Containers are a sort of virtual machine.

Current VMs are PC emulators for the PC: they virtualise the PC's hardware, so you can run multiple OSes at once on one PC.

This is useful if you want to run, say, 3 different Linux distros, Windows and Solaris on the same machine at once.

If you run lots of copies of the same OS, it is very inefficient, as you duplicate lots of code.

Containers virtualise the OS instead of the computer. 1 OS instance, 1 kernel, but to the apps running on that OS, each app has its own OS. Apps cannot see other apps at all. The virtualisation means that each app thinks it is running standalone on the OS, with nothing else installed.

This means that you can, say, run 200 instances of Apache on 1 instance of Linux, and they are all isolated. If one crashes, the others don't. You can mix versions, have custom modules in one that the others don't have, etc.

All without the overhead of running 200 copies of the OS.

Containerising apps is a security measure. It means that if, say, you have a compromised version of LibreOffice that contains an exploit allowing an attacker to get root, they get root in the container, and as far as they can see, the copy of LibreOffice is the only thing on the computer. No browser, no email, no stored passwords, nothing.

All within 1 user account, so that this can be done for multiple users, side-by-side, even concurrently on a multiuser host.

It is nothing to do with user accounts; these are irrelevant to it.

Gobo's approach to bundling apps mainly just brings benefits to the user: an easier-to-understand filesystem hierarchy, and apps that are self-contained not spread out all over the filesystem. Nice, but not a killer advantage. There's no big technical advantage and it breaks lots of things, which is why Gobo needs the gobohide kernel extension and so on. It's also why Gobo has not really caught on.

But now, containers are becoming popular on servers. It's relatively easy to isolate server apps: they have no GUI and often don't interact much with other apps on the server.

Desktop apps are much harder to containerise. However, containerising them brings lots of other advantages -- it could effectively eliminate the differences between Linux distributions, forever ending the APT-vs-RPM wars by making the packaging irrelevant, while delivering much improved security, granularity, simplicity and more.

In theory all Gobo's benefits at the app level (the OS underneath is the same old mess) plus many more.

It looks like it might be something that will happen. It will have some side-effects -- reducing the ease of interapp communication, for instance. It might break sound mixing, or inter-app copy-and-paste, system browser/email/calender integration and some other things.
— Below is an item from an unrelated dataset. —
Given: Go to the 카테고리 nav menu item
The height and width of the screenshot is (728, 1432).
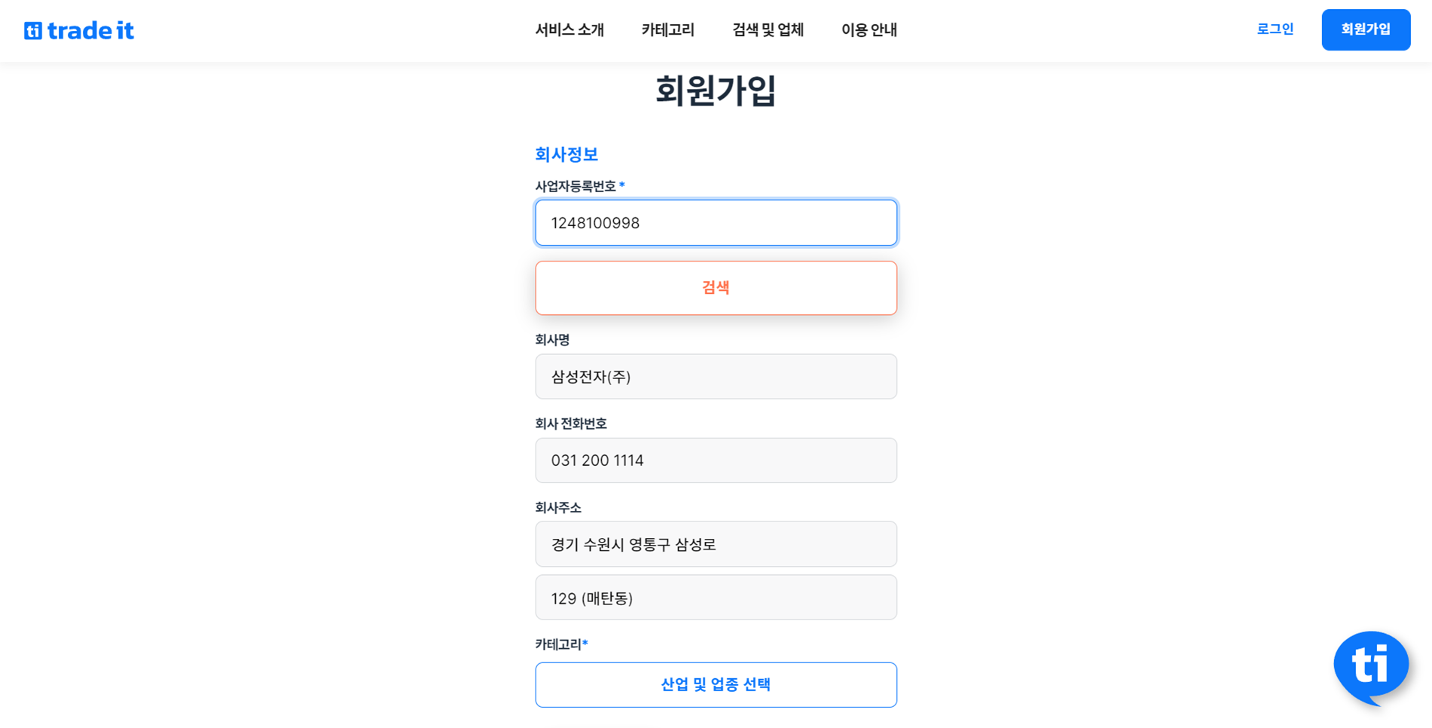Looking at the screenshot, I should pyautogui.click(x=667, y=30).
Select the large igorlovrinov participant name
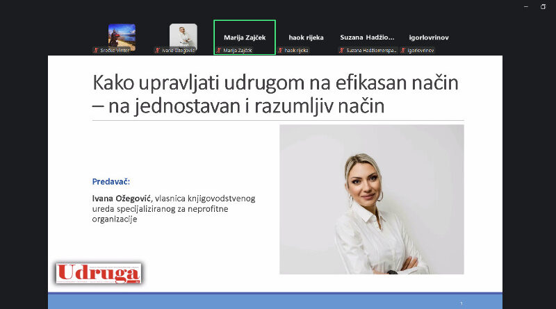556x309 pixels. click(429, 37)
And systems will need a lot more hard disk space.

But possibly worth it overall.

One snag at present is that current efforts look to require btrfs, and btrfs is neither mature nor popular at the moment. This might mean that we get new filesystems with the features such sandboxing would need -- maybe there'll be a new ext5 FS, or maybe Bcachefs will fit the bill. It's early days, but the promise looks good.